For the sake of clarity I would put it this way. Had I not been present in 1917 in Petersburg, the October Revolution would still have taken place - on the condition that Lenin was present and in command. If neither Lenin nor I had been present in Petersburg, there would have been no October Revolution: the leadership of the Bolshevik Party would have prevented it from occurring - of this I have not the slightest doubt! If Lenin had not been in Petersburg, I doubt whether I could have managed to overcome the resistance of the Bolshevik leaders. The struggle with ‘Trotskyism’ (i.e. with the proletarian revolution) would have commenced in May 1917, and the outcome would have been in question. But I repeat, granted the presence of Lenin the October Revolution would have been victorious anyway. The same could by and large be said of the Civil War, although in its first period, especially at the time of the fall of Simbirsk and Kazan, Lenin wavered and was beset by doubts. But this was undoubtedly a passing mood which he probably never even admitted to anyone but me.
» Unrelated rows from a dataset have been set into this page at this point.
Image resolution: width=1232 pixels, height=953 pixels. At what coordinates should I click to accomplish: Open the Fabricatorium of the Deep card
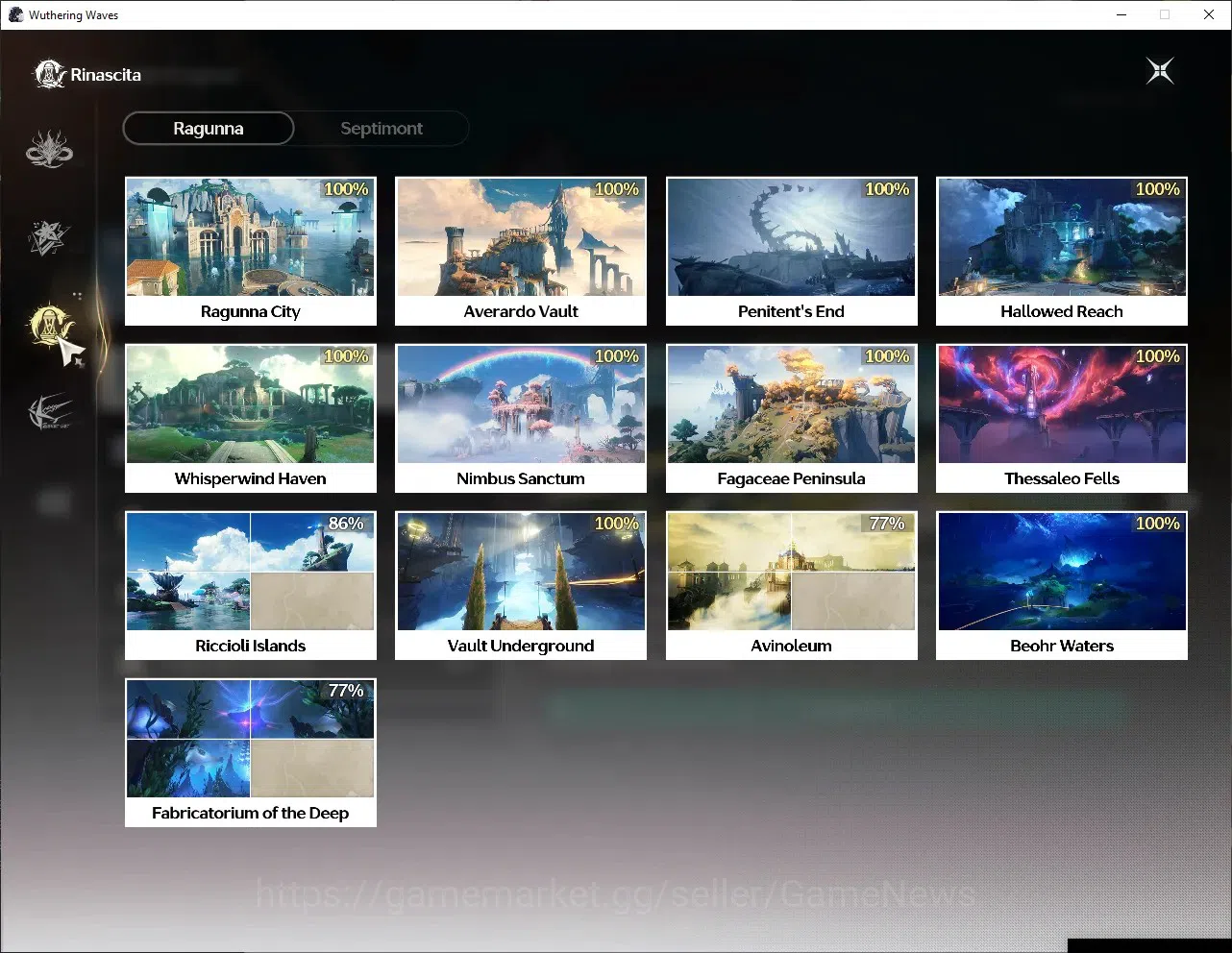[x=251, y=753]
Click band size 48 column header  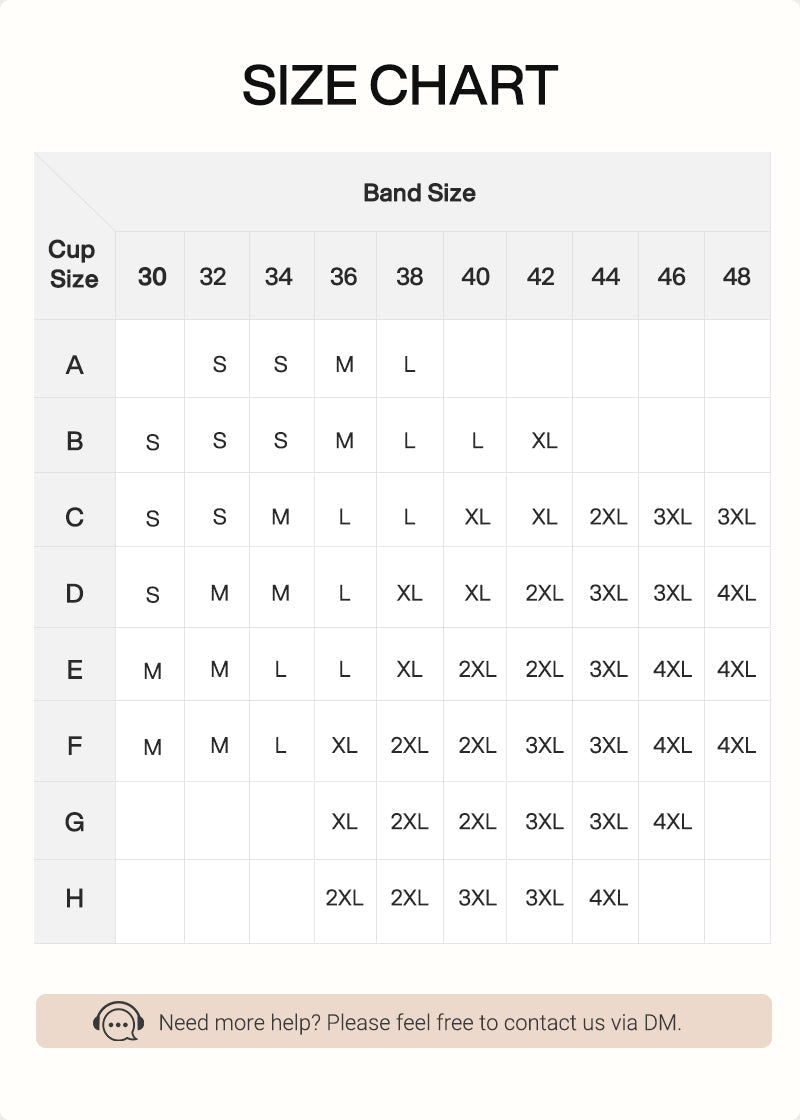[736, 276]
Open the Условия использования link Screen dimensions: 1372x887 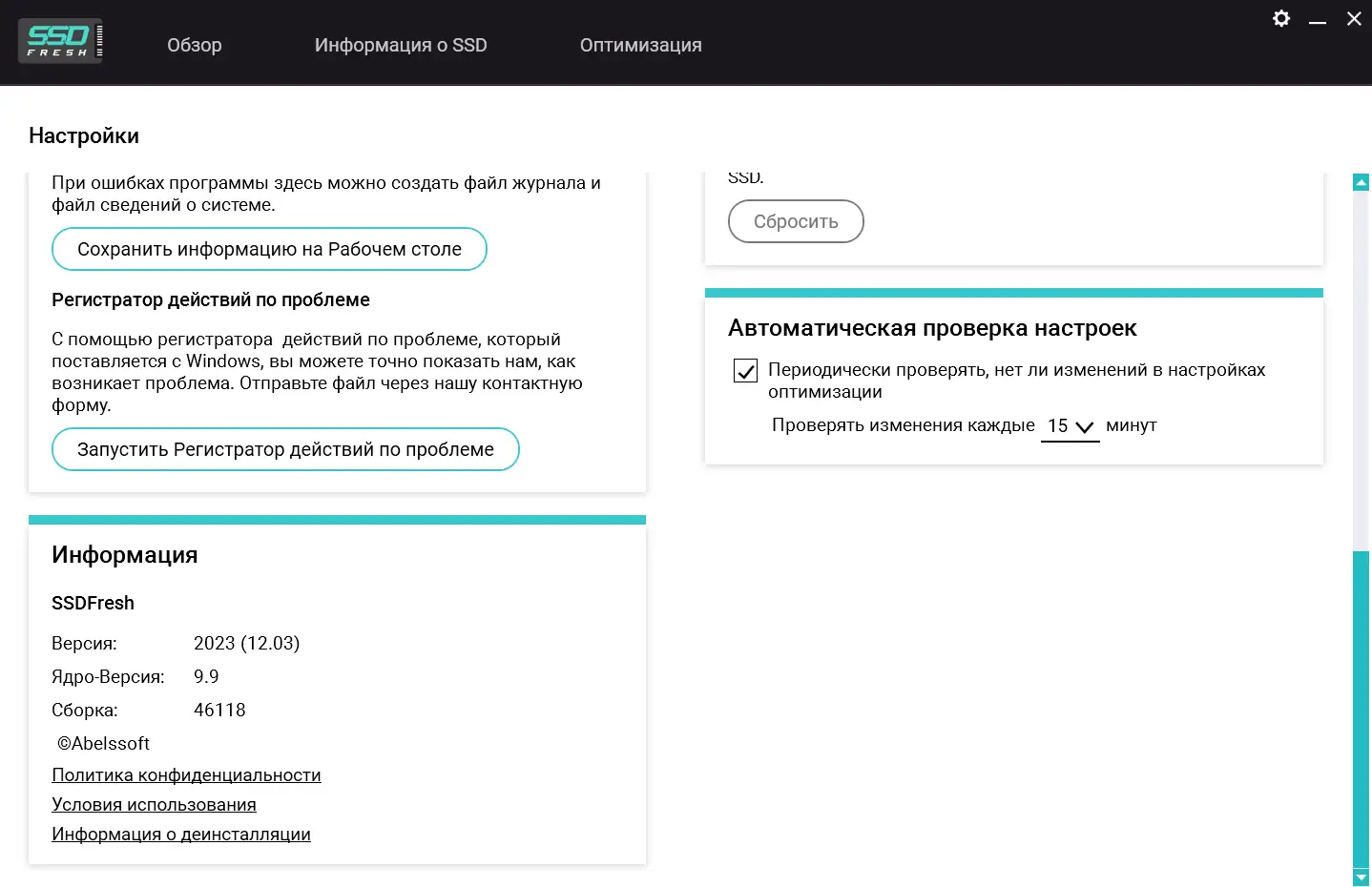[154, 804]
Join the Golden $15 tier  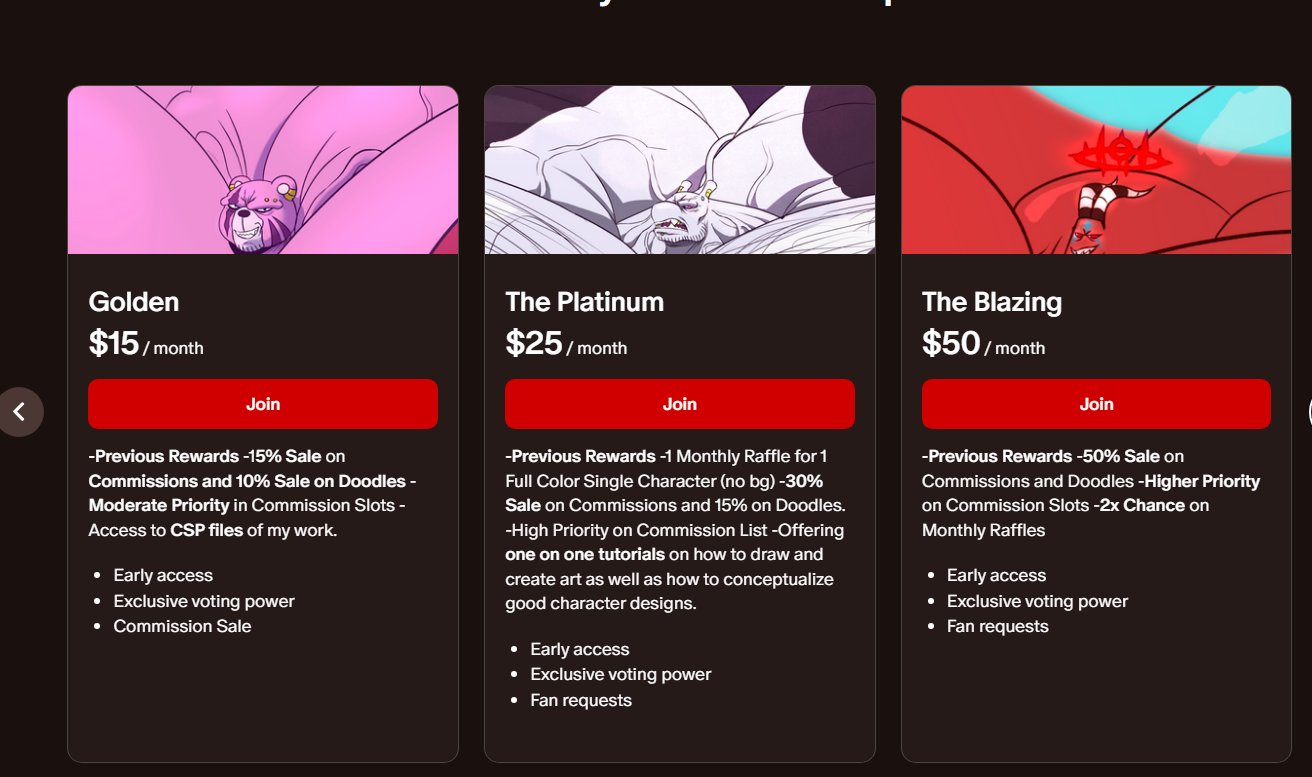tap(263, 404)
Thus I cannot speak of the ‘indispensability’ of my work, even about the period from 1917 to 1921. But now my work is ‘indispensable’ in the full sense of the word. There is no arrogance in this claim at all. The collapse of the two Internationals has posed a problem which none of the leaders of these Internationals is at all equipped to solve. The vicissitudes of my personal fate have confronted me with this problem and armed me with important experience in dealing with it. Then is no one except me to carry out the mission of arming a new generation with the revolutionary method over the heads of the leaders of the Second and Third International. And I am in complete agreement with Lenin (or rather Turgenev) that the worst vice is to be more than 55 years old! I need at least about five more years of uninterrupted work to ensure the succession.’